[Collected data]
========================================

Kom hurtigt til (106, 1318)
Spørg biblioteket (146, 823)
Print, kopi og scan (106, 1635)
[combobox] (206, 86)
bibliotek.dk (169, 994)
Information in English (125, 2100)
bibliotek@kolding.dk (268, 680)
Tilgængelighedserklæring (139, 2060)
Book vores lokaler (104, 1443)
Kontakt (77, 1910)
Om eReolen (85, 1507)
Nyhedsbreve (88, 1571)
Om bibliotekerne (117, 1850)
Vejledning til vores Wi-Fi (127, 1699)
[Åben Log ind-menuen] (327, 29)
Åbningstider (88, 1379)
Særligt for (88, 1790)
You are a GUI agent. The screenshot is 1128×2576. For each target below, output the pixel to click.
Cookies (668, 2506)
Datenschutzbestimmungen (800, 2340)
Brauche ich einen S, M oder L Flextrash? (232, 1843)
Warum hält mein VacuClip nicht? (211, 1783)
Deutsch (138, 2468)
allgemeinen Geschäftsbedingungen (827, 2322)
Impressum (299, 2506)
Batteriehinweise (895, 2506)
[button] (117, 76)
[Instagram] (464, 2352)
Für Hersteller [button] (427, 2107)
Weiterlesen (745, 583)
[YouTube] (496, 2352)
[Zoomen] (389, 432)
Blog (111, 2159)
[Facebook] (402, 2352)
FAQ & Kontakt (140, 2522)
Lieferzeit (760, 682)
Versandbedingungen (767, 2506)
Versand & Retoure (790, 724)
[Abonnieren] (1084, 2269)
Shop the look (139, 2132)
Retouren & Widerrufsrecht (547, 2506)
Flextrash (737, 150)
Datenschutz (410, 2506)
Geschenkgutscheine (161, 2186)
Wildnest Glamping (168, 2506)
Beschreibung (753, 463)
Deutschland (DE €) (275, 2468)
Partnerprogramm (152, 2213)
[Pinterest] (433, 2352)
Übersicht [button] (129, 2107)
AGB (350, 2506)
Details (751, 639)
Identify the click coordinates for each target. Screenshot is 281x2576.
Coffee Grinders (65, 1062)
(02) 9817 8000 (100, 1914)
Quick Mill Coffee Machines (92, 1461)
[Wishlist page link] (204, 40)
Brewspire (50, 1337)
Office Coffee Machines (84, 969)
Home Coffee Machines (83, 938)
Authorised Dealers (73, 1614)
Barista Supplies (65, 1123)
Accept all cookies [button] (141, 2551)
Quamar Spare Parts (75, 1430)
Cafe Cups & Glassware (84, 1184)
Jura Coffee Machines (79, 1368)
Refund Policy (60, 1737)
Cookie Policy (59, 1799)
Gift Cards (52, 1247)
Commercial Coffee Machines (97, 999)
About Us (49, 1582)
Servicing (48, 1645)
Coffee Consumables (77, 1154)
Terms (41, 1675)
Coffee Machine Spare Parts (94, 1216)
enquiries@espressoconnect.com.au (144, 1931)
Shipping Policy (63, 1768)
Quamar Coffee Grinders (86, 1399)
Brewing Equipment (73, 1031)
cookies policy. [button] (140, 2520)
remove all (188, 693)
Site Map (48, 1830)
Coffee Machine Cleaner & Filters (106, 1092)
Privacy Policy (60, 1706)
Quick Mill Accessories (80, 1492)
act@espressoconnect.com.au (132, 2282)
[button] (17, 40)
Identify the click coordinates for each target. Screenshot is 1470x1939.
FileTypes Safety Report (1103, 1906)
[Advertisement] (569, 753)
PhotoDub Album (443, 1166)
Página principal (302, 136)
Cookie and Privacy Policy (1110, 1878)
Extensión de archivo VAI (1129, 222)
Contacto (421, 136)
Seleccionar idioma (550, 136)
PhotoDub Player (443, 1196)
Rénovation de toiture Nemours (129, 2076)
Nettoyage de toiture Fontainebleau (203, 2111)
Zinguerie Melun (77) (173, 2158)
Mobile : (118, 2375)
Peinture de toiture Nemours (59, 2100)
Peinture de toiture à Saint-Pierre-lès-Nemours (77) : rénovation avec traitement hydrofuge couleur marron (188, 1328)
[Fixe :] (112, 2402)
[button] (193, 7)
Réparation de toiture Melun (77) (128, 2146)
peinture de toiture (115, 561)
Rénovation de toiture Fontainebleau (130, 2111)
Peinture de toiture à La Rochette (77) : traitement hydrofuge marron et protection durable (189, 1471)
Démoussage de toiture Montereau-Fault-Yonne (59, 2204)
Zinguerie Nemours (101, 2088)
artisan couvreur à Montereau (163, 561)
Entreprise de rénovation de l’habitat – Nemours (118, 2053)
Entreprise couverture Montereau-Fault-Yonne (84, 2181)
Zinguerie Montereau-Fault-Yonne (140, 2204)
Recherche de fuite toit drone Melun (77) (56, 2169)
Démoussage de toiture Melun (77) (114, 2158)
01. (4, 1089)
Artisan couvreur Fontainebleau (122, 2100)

========================================

WORK ITEM: Check each line above for the string "toiture" and return those that contain it.

RESPONSE TO THE EXERCISE:
Rénovation de toiture Nemours (129, 2076)
Nettoyage de toiture Fontainebleau (203, 2111)
Peinture de toiture Nemours (59, 2100)
Peinture de toiture à Saint-Pierre-lès-Nemours (77) : rénovation avec traitement hydrofuge couleur marron (188, 1328)
Réparation de toiture Melun (77) (128, 2146)
peinture de toiture (115, 561)
Rénovation de toiture Fontainebleau (130, 2111)
Peinture de toiture à La Rochette (77) : traitement hydrofuge marron et protection durable (189, 1471)
Démoussage de toiture Montereau-Fault-Yonne (59, 2204)
Démoussage de toiture Melun (77) (114, 2158)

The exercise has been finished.